Saved data entries -

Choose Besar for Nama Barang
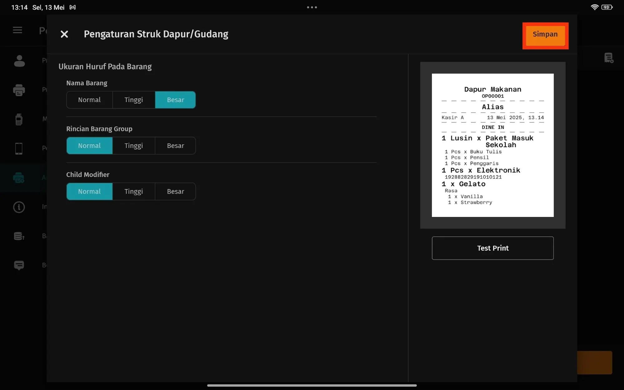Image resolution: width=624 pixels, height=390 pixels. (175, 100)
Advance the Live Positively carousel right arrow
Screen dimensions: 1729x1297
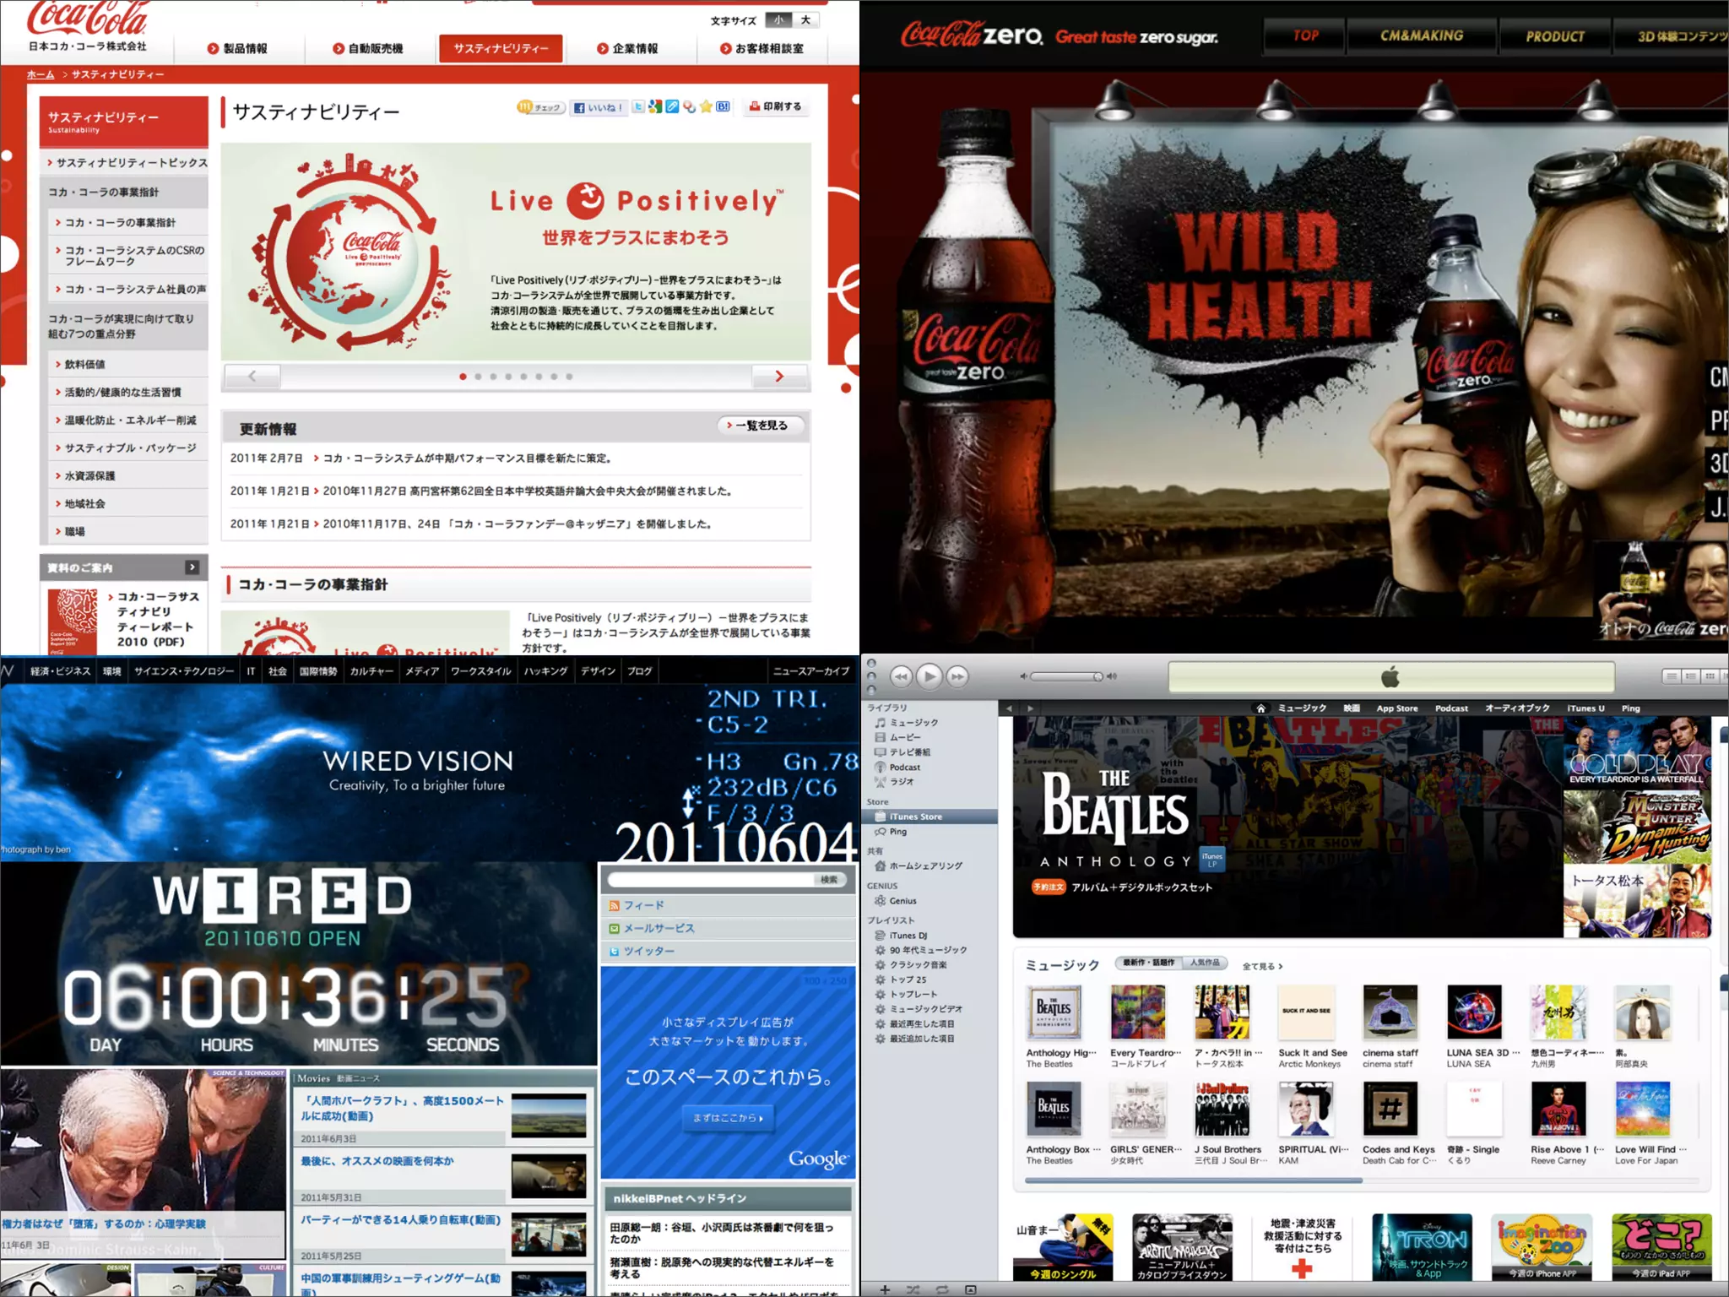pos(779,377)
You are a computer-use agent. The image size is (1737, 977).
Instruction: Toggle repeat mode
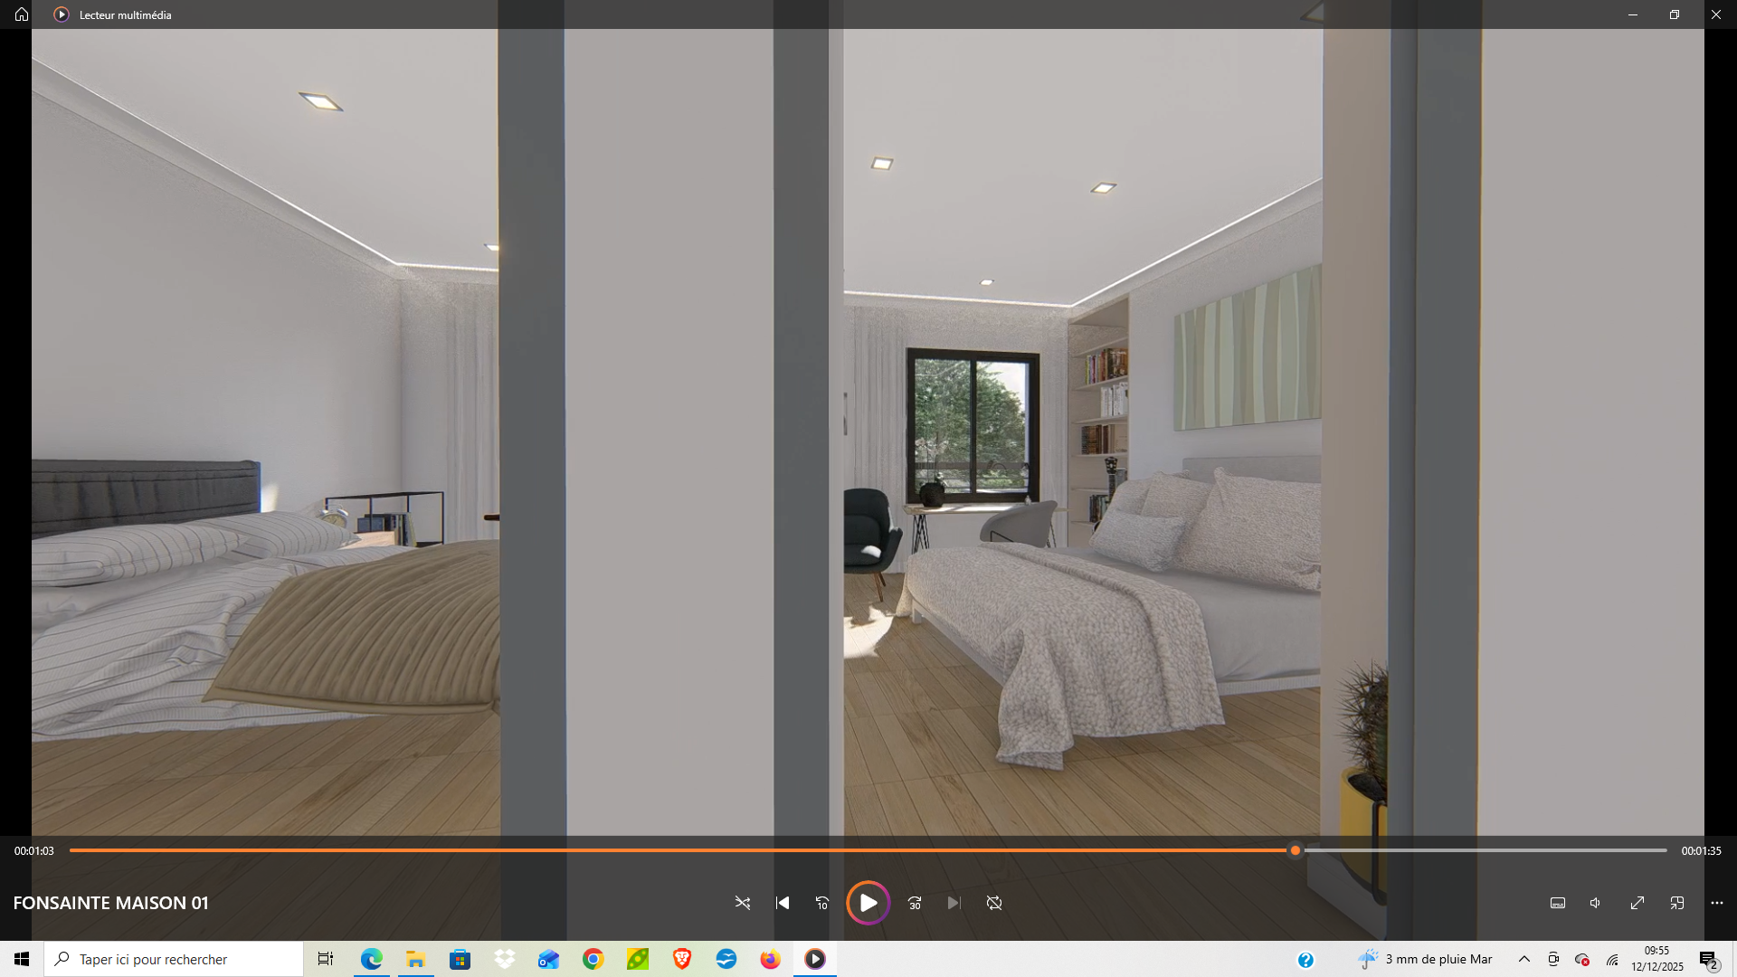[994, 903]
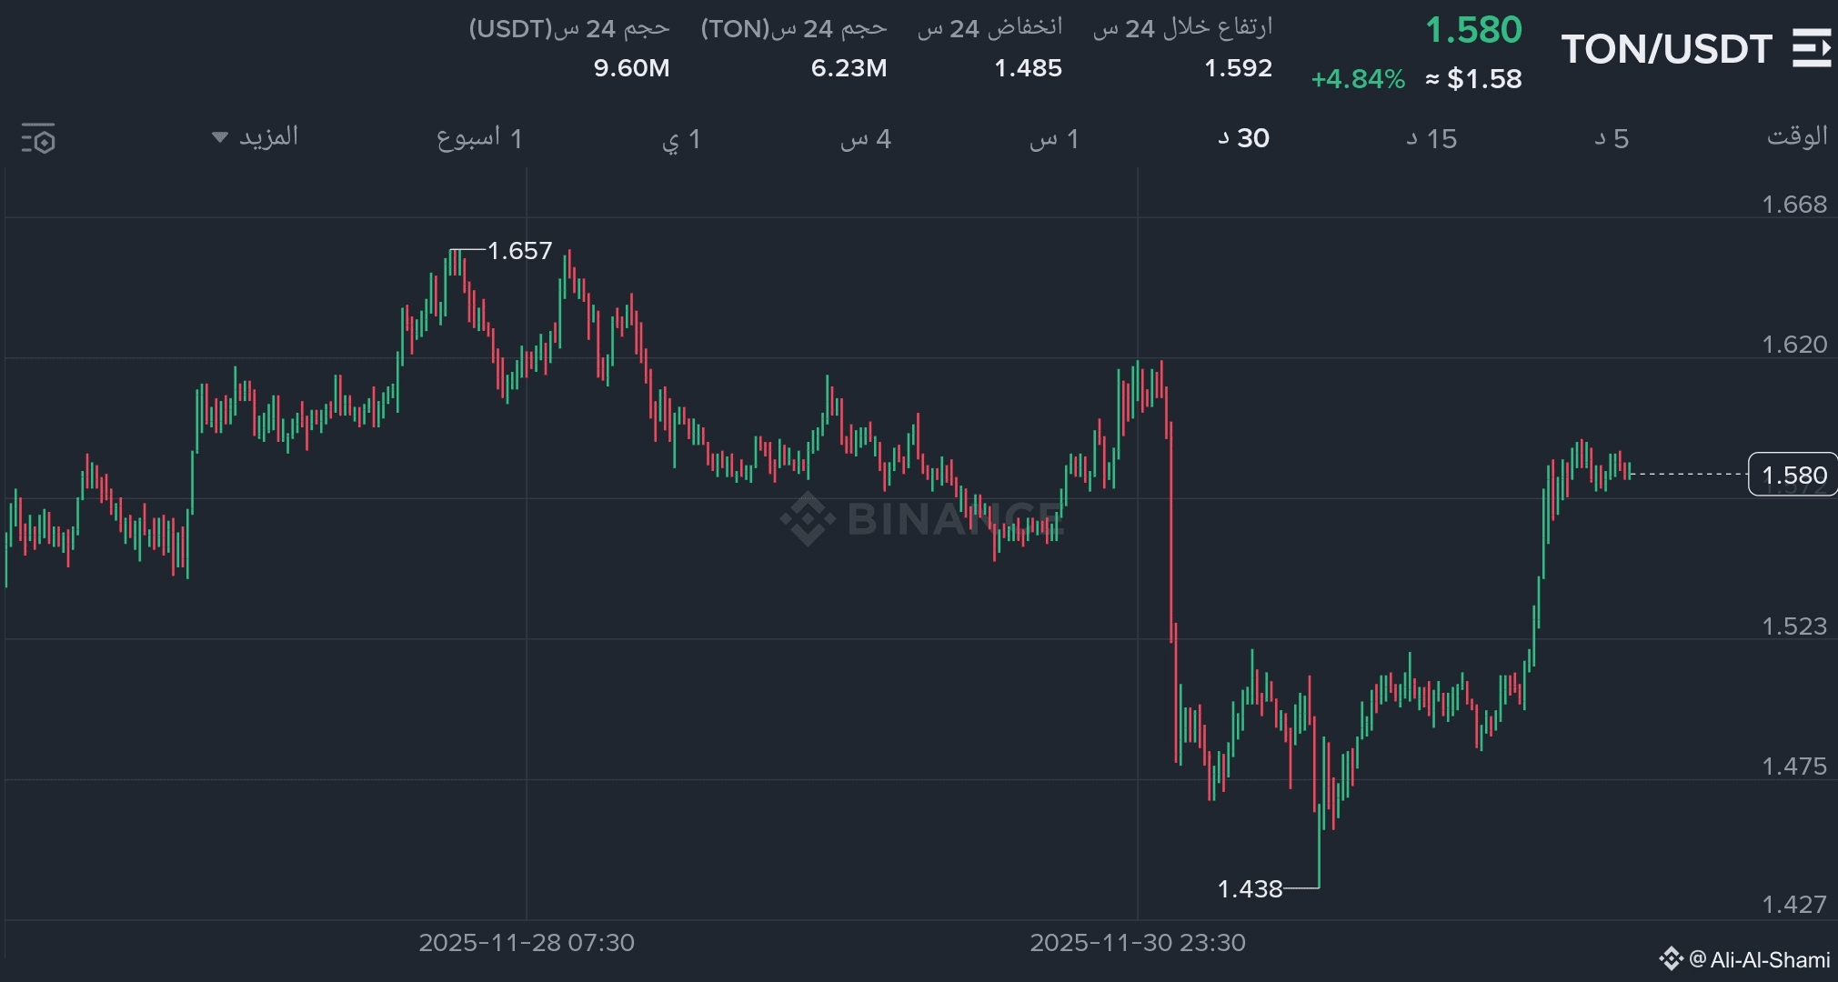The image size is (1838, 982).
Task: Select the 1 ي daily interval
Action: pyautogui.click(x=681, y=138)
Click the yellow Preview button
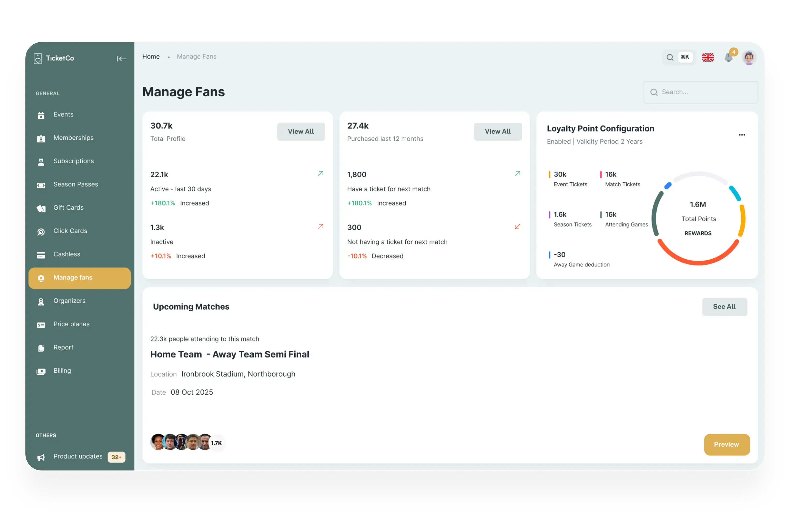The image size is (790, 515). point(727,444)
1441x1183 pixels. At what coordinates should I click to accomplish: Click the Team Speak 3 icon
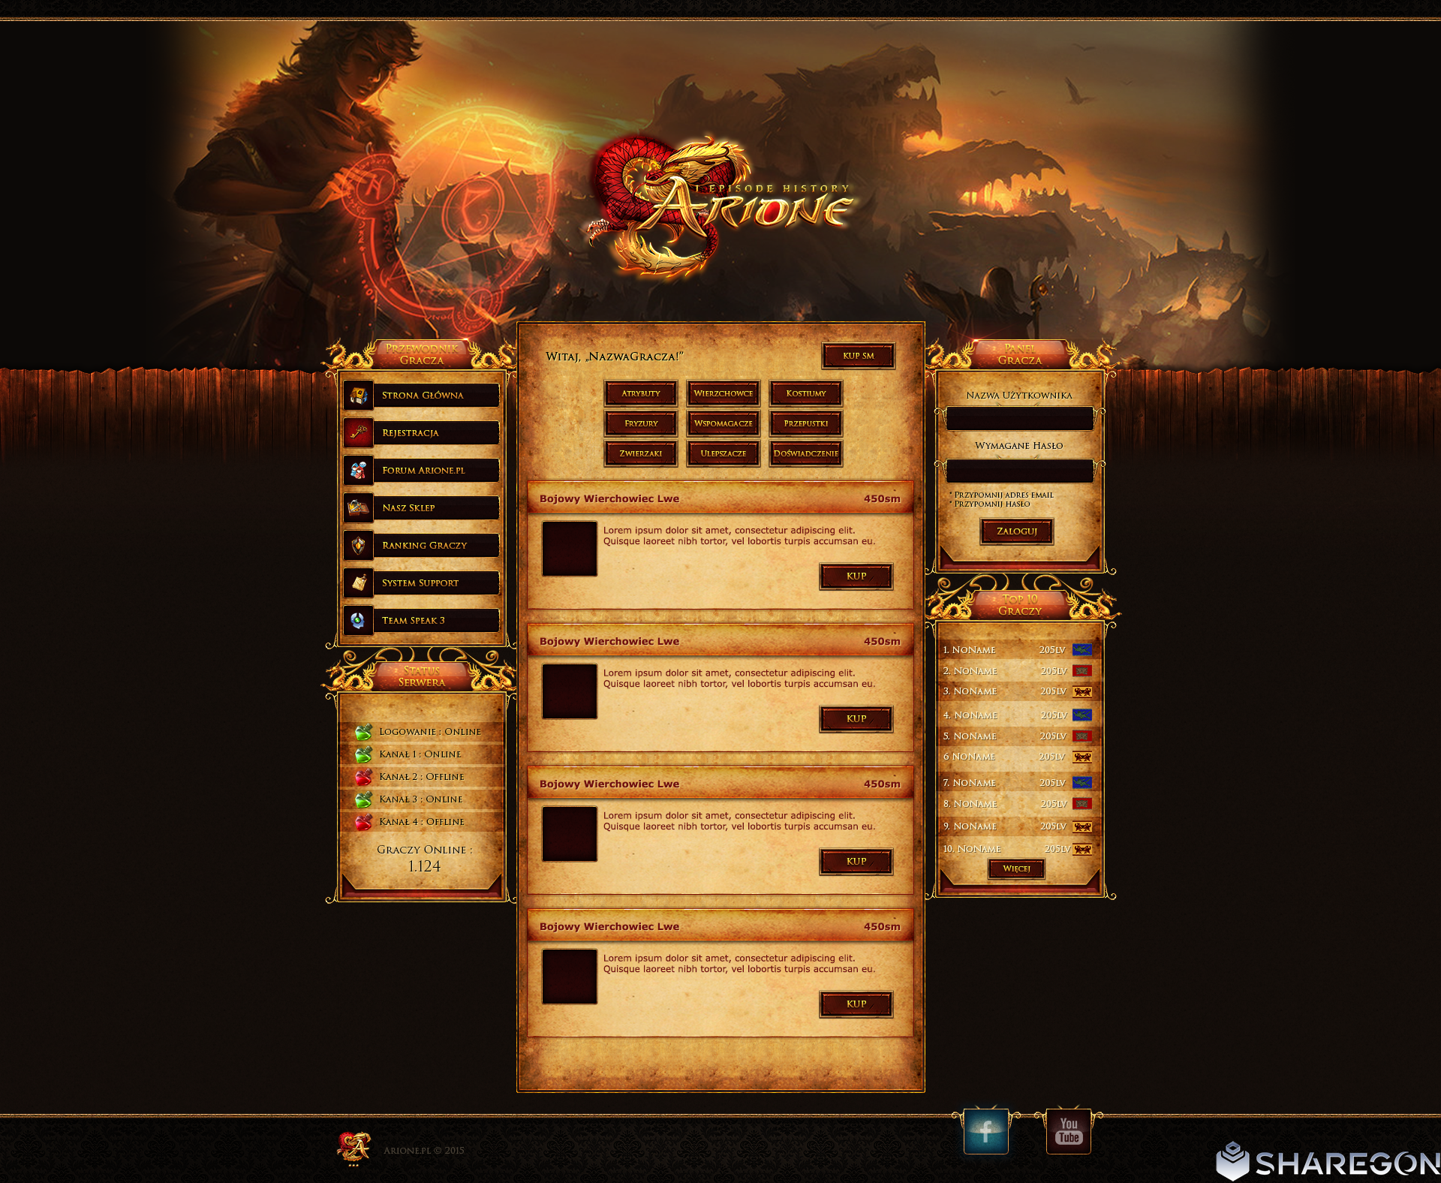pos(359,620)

Instructions to follow -
Leaving the pictures out, write out every entry exactly.

Solution for this task -
Choose Besar for Nama Barang
Image resolution: width=624 pixels, height=390 pixels. (175, 100)
Advance the Live Positively carousel right arrow
Screen dimensions: 1729x1297
pos(779,377)
You are a computer-use agent. The image size is (1737, 977).
Instruction: Toggle repeat mode
[994, 903]
The image size is (1838, 982).
Task: Select the 1 ي daily interval
Action: pyautogui.click(x=681, y=138)
Click the yellow Preview button
The image size is (790, 515). point(727,444)
1441x1183 pixels. At what coordinates should I click to accomplish: Click the Team Speak 3 icon
pos(359,620)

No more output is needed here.